As shown in Figure 3, Kafka is based on the publish-subscribe model and consists largely of producer, consumer, and broker. The producer publishes messages issued from other systems to the broker, and the consumer subscribes to messages issued from brokers on other systems. At this time, the broker means a node in which Kafka is installed, and it stores the messages by topics. A topic is a concept of logically classifying messages, and they are divided into partition units and stored in brokers. Figure 4 shows how Kafka divides the topic into partitions to store data. Partitions manage the offsets to ensure the order of the input data, and for new input data, store the new data at the most recent offset.

Figure 3.

Publish-subscribe model of Apache Kafka.

Figure 4.

Topic partitioning in Apache Kafka.

Problems and their solutions

In this section, we first describe the problems when applying sampling and filtering algorithms to Apache Storm. We then present two design techniques to solve the problems. There are two problems in processing the existing sampling and filtering algorithms in Storm.

Low availability: Storm defines data collection and processing together, so service disruption may occur when data structures or processing algorithms change. Even a small change may lead to the modification of the source codes and the restart of entire processes. Thus, some portion of the data stream may be lost until the processes are normally restarted.

No integration: Data processing platforms are developed for their own different purposes, so they lack integrated management features. Storm is specialized for data stream processing, so we generally use Storm with Kafka for queuing function and a database for data storage. Also, if we want to operate various platforms, we need to use different commands and parameters in each platform. This individual management approach is not only difficult to use, but also easy to incur mistakes, so we need an integrated management approach across multiple platforms.

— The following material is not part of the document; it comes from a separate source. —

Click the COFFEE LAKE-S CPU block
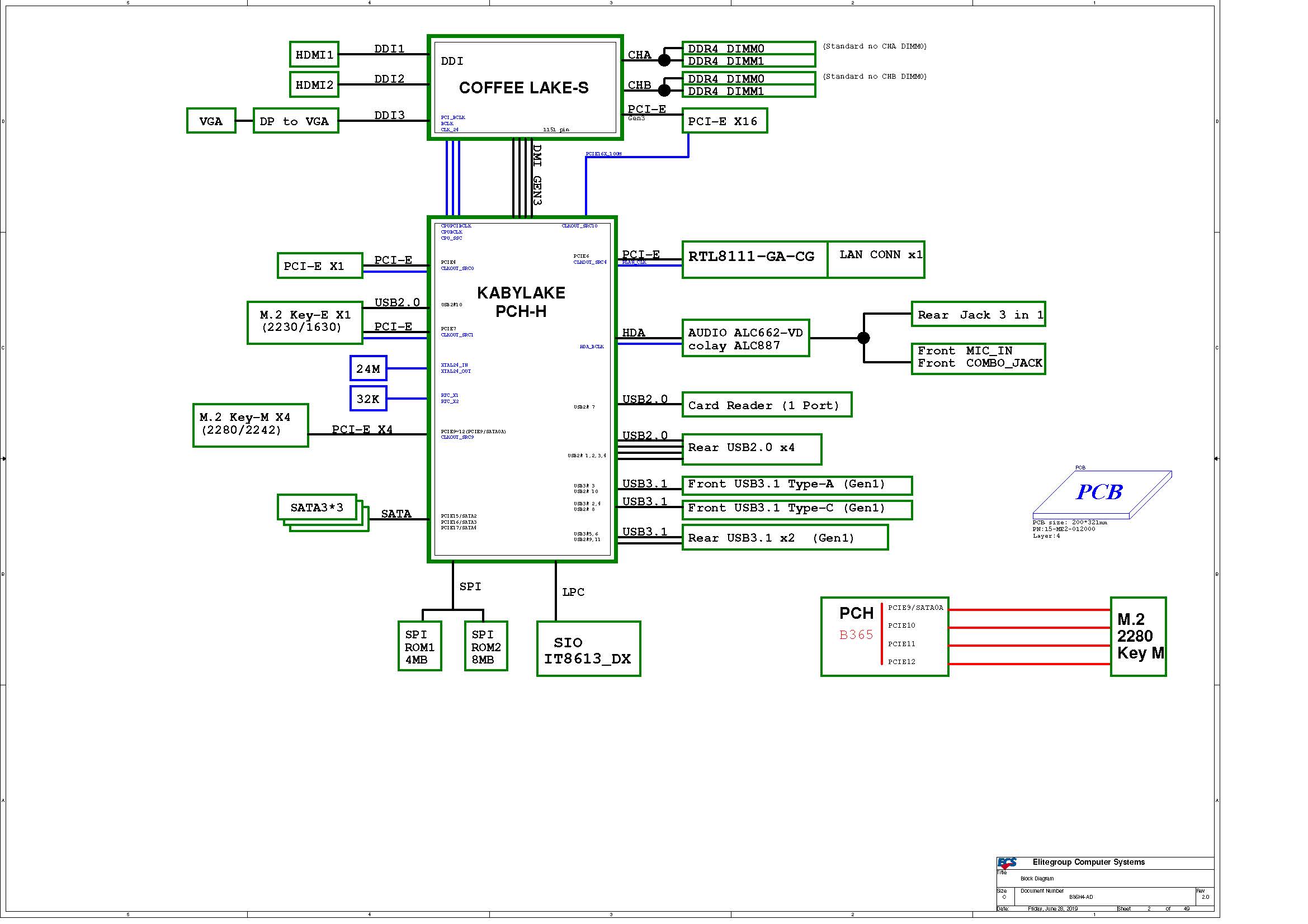This screenshot has width=1308, height=924. (524, 87)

To solve the above two problems, in this article, we propose the following two solutions.

First, we propose module separation to solve the low-availability problem. Module separation is to separate data stream collection, processing, and storage modules independently. With this separation, each module can operate independently without being affected by the operation of the other modules. For example, even if a processing module is out-of-service, the collection module can continuously collect the data stream and pass it to the other processing modules. Also, even if an input module is out-of-service, the processing module can continue to handle the existing or other input streams. Thus, through the module separation, we can improve the service availability of Storm.

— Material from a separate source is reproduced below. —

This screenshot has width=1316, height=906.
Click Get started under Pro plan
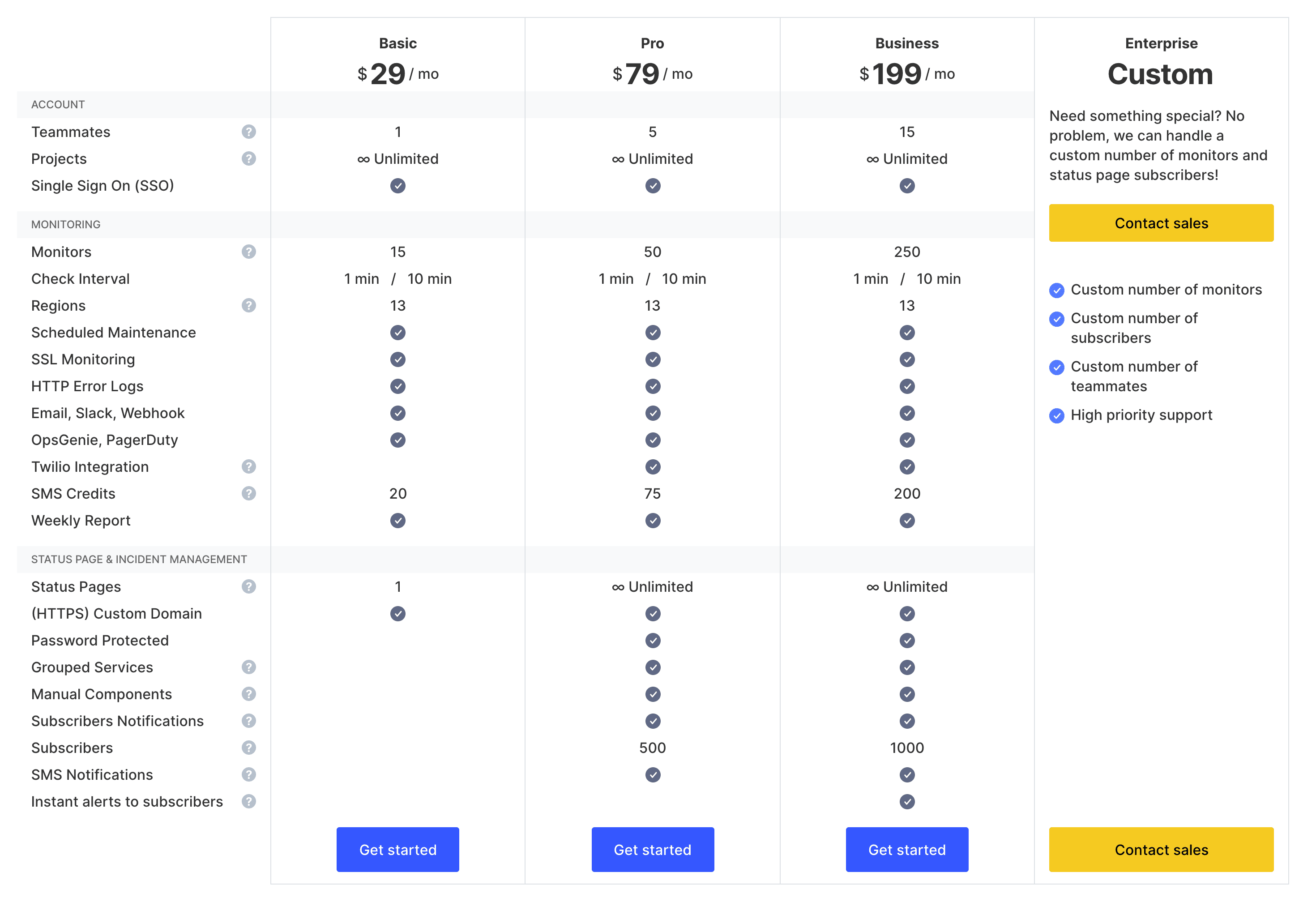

Second, we propose platform integration to solve the no-integration problem. Platform integration is an integrated management function for the three platforms of collecting, processing, and storing data streams. With this integrated management, we can use Storm, Kafka, and database like a single system. In addition, we provide users with an integrated Web UI to manage all three platforms at once. Thus, through this platform integration, we can manage a Storm-based sampling and filtering system in an integrated manner.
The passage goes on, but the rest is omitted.